WHAT YOU WILL DO
List every person named in the text below about Sandy Bloomberg and Tweeter.

EXCERPT PROVIDED
----

In a very general sense, there are two kinds of personalities in the CE industry: the frank-talking, shoot-from the hip, passionate independent, and the smart but carefully worded corporate type. Sandy Bloomberg is both of these rolled into one. And maybe that’s because his business, Tweeter Home Entertainment Group, is a little bit of both. Tweeter went from a startup dealer in the boom period of the 1970s to a publicly traded regional retail powerhouse with 153 stores in 23 states across the country. Even though the company has been experiencing some difficult times, it is still a major presence on the CE retail map. And Bloomberg hopes to keep it that way, applying the same passion he had when he founded Tweeter 34 years ago.
It all started on Harvard Square in Cambridge, Mass., a town adjacent to Boston that was a nexus for hi-fi shops at the time. Bloomberg remembers that at one point the square was home to nine audio retailers. “The interesting thing about working on Harvard Square then was its proximity to M.I.T. and guys likes Henry Kloss, Amar Bose and Edgar Vilchur,” he recalls. “They all hung out in Cambridge. It was one of the centers for audio—certainly for speakers. It was this little Mecca of audio in the U.S.”
Bloomberg was just a young man of 18, working for a store called Audio Lab, one of the premiere audio shops at the time. He got the job while attending college, but dropped out of school to work full-time. He says it was there that he fell in love with the business. “People who worked there were passionate about music, they were passionate about audio gear, and it was infectious and a lot of fun,” he says. “Harvard Square in the ’70s was an interesting place to be.”

----

DATA SECTION
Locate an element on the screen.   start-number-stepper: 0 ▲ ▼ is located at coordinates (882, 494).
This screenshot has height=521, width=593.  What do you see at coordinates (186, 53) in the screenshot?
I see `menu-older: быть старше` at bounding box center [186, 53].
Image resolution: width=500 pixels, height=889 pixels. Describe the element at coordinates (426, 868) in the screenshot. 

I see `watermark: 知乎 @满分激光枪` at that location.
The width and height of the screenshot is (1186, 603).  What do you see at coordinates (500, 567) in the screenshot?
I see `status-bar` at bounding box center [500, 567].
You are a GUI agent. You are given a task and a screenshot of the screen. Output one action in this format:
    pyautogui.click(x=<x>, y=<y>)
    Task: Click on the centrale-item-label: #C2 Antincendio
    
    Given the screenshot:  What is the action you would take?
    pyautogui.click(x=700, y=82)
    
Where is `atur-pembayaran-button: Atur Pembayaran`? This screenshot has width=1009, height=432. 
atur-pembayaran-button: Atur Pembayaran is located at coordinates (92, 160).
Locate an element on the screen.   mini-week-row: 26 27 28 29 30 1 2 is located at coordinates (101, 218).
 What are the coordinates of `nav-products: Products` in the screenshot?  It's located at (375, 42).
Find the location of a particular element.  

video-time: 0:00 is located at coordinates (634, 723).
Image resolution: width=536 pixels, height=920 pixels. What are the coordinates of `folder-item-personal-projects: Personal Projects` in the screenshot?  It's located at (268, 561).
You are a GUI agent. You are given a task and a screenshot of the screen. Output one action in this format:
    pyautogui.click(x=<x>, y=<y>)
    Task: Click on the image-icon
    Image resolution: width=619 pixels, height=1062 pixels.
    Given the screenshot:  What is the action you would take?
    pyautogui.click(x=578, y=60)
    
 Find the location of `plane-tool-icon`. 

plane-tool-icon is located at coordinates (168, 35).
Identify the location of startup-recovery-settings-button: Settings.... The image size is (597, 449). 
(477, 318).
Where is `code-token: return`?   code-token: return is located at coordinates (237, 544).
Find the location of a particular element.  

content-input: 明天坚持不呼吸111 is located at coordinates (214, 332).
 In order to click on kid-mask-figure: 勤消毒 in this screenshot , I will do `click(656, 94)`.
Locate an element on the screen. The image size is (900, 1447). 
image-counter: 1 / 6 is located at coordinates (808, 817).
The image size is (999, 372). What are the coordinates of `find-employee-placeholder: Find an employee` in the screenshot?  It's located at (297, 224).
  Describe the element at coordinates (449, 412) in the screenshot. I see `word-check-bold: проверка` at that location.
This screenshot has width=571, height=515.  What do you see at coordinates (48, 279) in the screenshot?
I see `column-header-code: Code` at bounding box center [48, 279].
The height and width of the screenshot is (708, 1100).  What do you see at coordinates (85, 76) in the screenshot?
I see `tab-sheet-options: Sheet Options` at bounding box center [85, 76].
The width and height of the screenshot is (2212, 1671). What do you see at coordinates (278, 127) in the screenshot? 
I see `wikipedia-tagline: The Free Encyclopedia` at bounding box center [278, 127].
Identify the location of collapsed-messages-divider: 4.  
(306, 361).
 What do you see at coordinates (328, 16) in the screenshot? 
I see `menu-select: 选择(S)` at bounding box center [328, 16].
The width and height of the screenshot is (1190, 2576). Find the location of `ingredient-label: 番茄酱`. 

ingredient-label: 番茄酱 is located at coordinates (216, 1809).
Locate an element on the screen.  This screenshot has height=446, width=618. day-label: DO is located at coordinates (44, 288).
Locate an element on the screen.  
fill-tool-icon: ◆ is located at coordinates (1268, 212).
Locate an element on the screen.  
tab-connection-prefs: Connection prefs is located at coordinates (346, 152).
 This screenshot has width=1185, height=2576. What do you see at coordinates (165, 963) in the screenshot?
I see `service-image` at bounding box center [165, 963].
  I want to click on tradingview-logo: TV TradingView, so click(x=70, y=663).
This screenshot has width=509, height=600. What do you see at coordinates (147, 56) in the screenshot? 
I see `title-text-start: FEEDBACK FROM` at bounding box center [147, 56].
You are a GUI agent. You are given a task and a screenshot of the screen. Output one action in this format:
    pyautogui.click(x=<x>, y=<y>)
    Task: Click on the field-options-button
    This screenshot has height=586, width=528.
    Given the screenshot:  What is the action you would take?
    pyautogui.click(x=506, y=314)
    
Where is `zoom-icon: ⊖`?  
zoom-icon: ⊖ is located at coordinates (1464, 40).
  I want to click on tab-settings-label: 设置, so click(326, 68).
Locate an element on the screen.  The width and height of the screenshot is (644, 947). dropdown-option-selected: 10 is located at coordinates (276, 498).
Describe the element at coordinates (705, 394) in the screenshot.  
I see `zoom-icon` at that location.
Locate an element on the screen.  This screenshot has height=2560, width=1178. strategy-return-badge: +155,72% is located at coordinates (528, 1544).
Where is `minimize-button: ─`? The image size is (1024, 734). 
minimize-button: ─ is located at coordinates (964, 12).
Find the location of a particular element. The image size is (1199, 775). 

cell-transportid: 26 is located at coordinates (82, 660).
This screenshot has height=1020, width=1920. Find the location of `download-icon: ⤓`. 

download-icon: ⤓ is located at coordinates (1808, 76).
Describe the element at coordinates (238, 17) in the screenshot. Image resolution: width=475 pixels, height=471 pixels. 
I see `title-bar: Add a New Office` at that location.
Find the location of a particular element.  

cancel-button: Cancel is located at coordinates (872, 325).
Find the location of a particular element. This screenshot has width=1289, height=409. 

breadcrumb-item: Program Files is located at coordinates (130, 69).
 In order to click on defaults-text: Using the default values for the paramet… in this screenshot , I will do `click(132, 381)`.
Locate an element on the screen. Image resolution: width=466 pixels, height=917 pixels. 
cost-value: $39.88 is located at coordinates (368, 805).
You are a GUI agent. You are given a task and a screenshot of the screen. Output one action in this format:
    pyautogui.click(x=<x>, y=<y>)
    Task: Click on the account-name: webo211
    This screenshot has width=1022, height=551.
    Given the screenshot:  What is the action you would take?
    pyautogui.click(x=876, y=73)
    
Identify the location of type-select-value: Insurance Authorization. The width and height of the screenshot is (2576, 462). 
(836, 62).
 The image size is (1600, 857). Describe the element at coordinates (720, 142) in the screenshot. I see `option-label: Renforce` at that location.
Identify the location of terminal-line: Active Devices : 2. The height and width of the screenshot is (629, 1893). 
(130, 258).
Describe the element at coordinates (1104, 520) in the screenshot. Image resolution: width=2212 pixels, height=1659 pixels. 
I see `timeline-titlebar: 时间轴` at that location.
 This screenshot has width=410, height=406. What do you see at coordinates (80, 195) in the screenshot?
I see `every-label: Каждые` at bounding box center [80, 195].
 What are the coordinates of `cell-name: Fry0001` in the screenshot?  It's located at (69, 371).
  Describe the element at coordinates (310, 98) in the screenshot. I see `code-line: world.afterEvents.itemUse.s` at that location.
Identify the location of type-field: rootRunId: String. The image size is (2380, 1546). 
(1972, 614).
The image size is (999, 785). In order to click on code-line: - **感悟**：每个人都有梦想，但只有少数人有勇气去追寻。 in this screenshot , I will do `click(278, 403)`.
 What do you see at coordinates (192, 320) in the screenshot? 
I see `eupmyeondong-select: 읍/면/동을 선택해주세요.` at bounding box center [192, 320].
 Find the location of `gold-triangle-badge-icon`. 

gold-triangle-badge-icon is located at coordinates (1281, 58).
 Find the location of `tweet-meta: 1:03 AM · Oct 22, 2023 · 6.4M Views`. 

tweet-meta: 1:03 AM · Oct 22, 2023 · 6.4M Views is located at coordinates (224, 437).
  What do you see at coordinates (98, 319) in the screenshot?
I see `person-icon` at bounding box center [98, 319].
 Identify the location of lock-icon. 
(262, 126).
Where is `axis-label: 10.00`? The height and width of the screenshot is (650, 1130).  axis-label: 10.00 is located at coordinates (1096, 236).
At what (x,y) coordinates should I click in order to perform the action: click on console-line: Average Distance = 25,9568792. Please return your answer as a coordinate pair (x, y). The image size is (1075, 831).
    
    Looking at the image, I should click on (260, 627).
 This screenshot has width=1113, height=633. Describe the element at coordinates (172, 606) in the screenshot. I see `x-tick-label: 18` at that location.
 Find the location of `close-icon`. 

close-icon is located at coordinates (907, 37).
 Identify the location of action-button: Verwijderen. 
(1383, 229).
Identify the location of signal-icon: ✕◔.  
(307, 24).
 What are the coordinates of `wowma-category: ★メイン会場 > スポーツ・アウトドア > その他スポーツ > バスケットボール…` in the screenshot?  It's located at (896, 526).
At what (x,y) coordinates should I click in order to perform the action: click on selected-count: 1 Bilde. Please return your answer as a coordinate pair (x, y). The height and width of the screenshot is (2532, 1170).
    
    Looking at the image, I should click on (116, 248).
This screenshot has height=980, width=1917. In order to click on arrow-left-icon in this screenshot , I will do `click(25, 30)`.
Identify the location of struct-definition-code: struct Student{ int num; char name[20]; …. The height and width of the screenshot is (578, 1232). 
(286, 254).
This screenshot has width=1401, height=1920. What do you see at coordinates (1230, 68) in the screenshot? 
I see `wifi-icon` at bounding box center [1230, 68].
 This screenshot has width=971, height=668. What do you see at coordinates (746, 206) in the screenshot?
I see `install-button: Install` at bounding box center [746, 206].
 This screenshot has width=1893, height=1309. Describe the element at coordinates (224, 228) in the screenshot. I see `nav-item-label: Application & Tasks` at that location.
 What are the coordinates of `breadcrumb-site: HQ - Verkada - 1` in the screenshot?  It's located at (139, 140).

----

SOLUTION TO THE PROBLEM
Sandy Bloomberg, Henry Kloss, Amar Bose, Edgar Vilchur